**ABOUT THIS TASK:** Character for character, reproduce every entry below.

Stored records:
--------
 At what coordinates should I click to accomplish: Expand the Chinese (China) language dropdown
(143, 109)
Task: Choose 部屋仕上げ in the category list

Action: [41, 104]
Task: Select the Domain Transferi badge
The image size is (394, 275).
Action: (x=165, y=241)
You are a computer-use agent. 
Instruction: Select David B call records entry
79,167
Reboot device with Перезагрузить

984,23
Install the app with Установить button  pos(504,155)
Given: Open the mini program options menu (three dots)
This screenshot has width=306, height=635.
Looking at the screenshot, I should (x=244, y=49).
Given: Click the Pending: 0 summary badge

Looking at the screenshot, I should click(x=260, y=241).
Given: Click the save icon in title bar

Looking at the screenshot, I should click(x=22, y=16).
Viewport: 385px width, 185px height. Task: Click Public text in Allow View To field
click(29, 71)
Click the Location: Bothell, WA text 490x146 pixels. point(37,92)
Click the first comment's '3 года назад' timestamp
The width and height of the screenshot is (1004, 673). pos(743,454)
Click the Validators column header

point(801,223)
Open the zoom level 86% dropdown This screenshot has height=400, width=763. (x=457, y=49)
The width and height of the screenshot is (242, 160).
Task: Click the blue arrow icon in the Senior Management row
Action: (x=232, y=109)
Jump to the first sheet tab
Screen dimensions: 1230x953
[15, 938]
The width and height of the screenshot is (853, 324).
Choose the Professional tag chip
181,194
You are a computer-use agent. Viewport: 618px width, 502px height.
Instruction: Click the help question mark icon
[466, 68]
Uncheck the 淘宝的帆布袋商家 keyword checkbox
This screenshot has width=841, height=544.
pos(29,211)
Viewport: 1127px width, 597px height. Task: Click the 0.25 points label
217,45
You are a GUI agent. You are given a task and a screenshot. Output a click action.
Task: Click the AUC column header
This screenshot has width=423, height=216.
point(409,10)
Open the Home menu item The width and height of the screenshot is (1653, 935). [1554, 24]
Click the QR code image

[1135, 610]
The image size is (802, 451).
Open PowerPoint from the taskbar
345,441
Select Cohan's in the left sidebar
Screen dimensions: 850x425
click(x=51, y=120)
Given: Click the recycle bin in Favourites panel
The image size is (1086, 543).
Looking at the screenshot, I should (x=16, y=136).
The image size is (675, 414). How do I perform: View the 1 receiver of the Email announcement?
--------
**THE ANSWER:**
 At what coordinates should I click to accomplish: Expand the Chinese (China) language dropdown
(143, 109)
Task: Choose 部屋仕上げ in the category list

Action: [41, 104]
Task: Select the Domain Transferi badge
The image size is (394, 275).
Action: (x=165, y=241)
You are a computer-use agent. 
Instruction: Select David B call records entry
79,167
Reboot device with Перезагрузить

984,23
Install the app with Установить button  pos(504,155)
Given: Open the mini program options menu (three dots)
This screenshot has width=306, height=635.
Looking at the screenshot, I should (x=244, y=49).
Given: Click the Pending: 0 summary badge

Looking at the screenshot, I should click(x=260, y=241).
Given: Click the save icon in title bar

Looking at the screenshot, I should click(x=22, y=16).
Viewport: 385px width, 185px height. Task: Click Public text in Allow View To field
click(29, 71)
Click the Location: Bothell, WA text 490x146 pixels. point(37,92)
Click the first comment's '3 года назад' timestamp
The width and height of the screenshot is (1004, 673). pos(743,454)
Click the Validators column header

point(801,223)
Open the zoom level 86% dropdown This screenshot has height=400, width=763. (x=457, y=49)
The width and height of the screenshot is (242, 160).
Task: Click the blue arrow icon in the Senior Management row
Action: (x=232, y=109)
Jump to the first sheet tab
Screen dimensions: 1230x953
[15, 938]
The width and height of the screenshot is (853, 324).
Choose the Professional tag chip
181,194
You are a computer-use agent. Viewport: 618px width, 502px height.
Instruction: Click the help question mark icon
[466, 68]
Uncheck the 淘宝的帆布袋商家 keyword checkbox
This screenshot has width=841, height=544.
pos(29,211)
Viewport: 1127px width, 597px height. Task: Click the 0.25 points label
217,45
You are a GUI agent. You are given a task and a screenshot. Output a click action.
Task: Click the AUC column header
This screenshot has width=423, height=216.
point(409,10)
Open the Home menu item The width and height of the screenshot is (1653, 935). [1554, 24]
Click the QR code image

[1135, 610]
The image size is (802, 451).
Open PowerPoint from the taskbar
345,441
Select Cohan's in the left sidebar
Screen dimensions: 850x425
click(x=51, y=120)
Given: Click the recycle bin in Favourites panel
The image size is (1086, 543).
Looking at the screenshot, I should (x=16, y=136).
The image size is (675, 414). How do I perform: View the 1 receiver of the Email announcement?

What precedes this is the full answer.